Buamim’s comments come as Dubai leverages its geographical position between east and west to cement itself as a node for world commerce at a time when sanctions imposed on Russia over the war in Ukraine, economic protectionism and US-China tensions are reshaping global trade.

Dubai is seen as a beneficiary of US and European attempts to isolate Russia’s economy, as oil traders relocated from Geneva to the UAE after Switzerland joined the sanctions imposed on Moscow. Energy is the most important sector for the DMCC, according to Buamim, with some 3,000 energy companies registered in the zone.

However, in recent months the UAE, along with other countries, has been under pressure from the US, EU and UK to act against companies trading with Russia.

“The fact that the economy is not purely controlled by one side of the world makes these sanctions less effective,” Buamim said. “If we just take the Ukraine conflict, [sanctions] are effective when you look west, but they are not really effective beyond that.”

He added: “We don’t see them as a great tool to make any impact. They are just making trade more complex and impacting the whole world.”

Hamad Buamim
Hamad Buamim says sanctions on Russia are not effective and just make trade more complex

The US has in particular targeted international banks that finance trade deals. The UK has also imposed sanctions on the Dubai-based oil trader Paramount Energy & Commodities DMCC, an entity set up shortly before G7 members imposed a price cap on Russian oil and that shares its name with Paramount Energy & Commodities SA, a Swiss group founded by veteran Dutch trader Niels Troost.

The European parliament, meanwhile, has voted against removing the UAE from the EU’s “grey list” of high-risk countries, alleging it had made lacklustre efforts to address Russian sanctions evasion. The issue is now with the European Commission.

The restrictions have made it difficult for Russia to produce advanced weapons and sustain the rate of fire it maintained earlier in the war, according to defence analysts.

The CREA, a Finnish energy think-tank, said sanctions on Russian oil exports cost the Kremlin an estimated €34bn in 2023, with almost all the cost coming from driving down the price of Russian oil.

This month, Gazprom also reported a $7bn loss after Russian gas exports halved in the wake of the full-scale invasion of Ukraine. Russia has also faced significant price rises on types of imports targeted by sanctions and export controls.

But Buamim said the sanctions were not the reason companies had relocated to Dubai. “It is not the Russians that really dominated the growth. We had growth coming from Switzerland. We have companies from other countries. They see that Dubai has the infrastructure, the market access and the neutral stance [on the war].” 
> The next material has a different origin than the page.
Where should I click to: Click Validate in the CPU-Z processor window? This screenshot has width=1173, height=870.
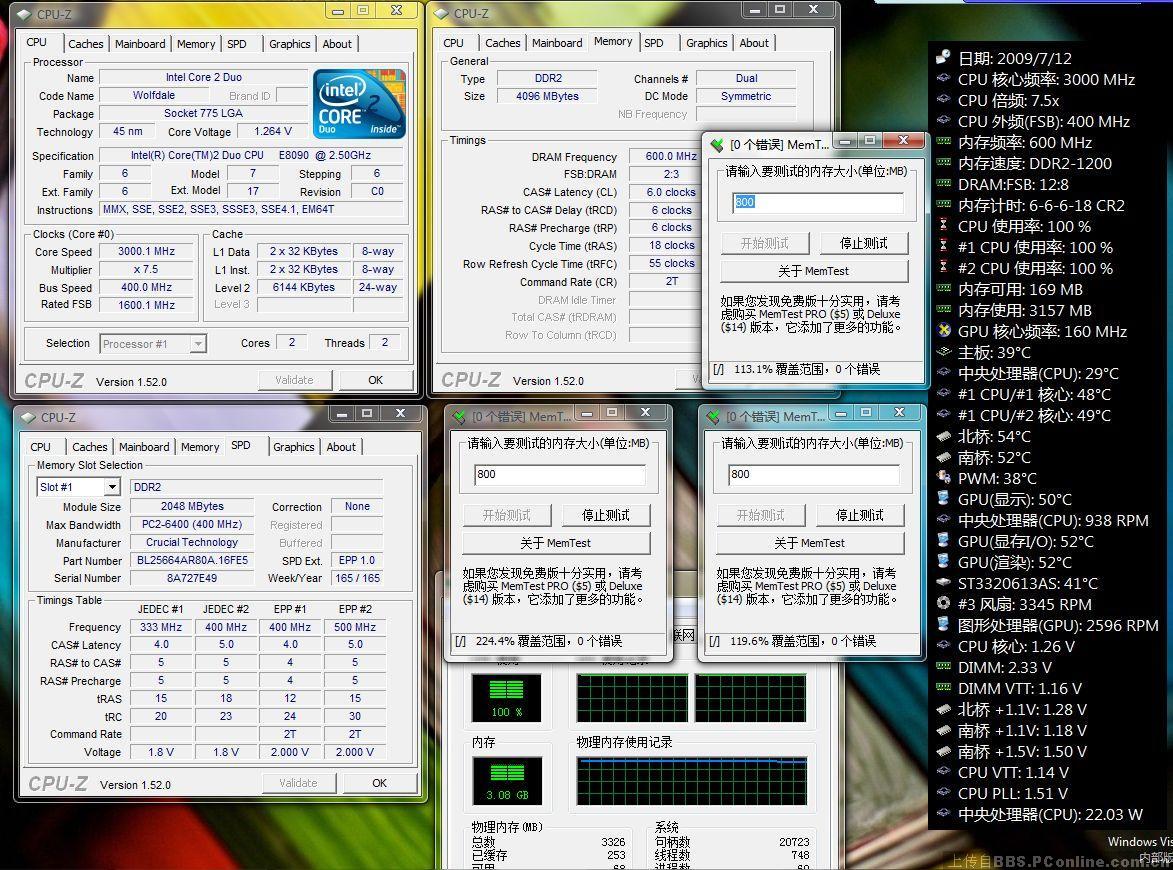tap(294, 380)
Many international companies who had to leave Russia also needed to find a location where their Russian staff would be welcome, he added. 

Buamim was speaking as the DMCC released a report on the future of trade that predicted increasing challenges from deglobalisation and climate change, balanced in part by the use of AI to redraw and manage logistics. 

“Protectionism has started to top the agenda of all politicians. Unfortunately, politics is driving decisions that are not commercially viable for the global economy,” he said. 

Until now, he said, the UAE and the Gulf states in general had managed to maintain a neutral position that was, for example, “neither pro-American or anti-China”. But this was becoming more difficult to maintain as the US started to ask countries to choose sides, he said. 

“That tension between the US and China is no longer a US-China problem,” Buamim said. “This is a challenge for businesses throughout the world.”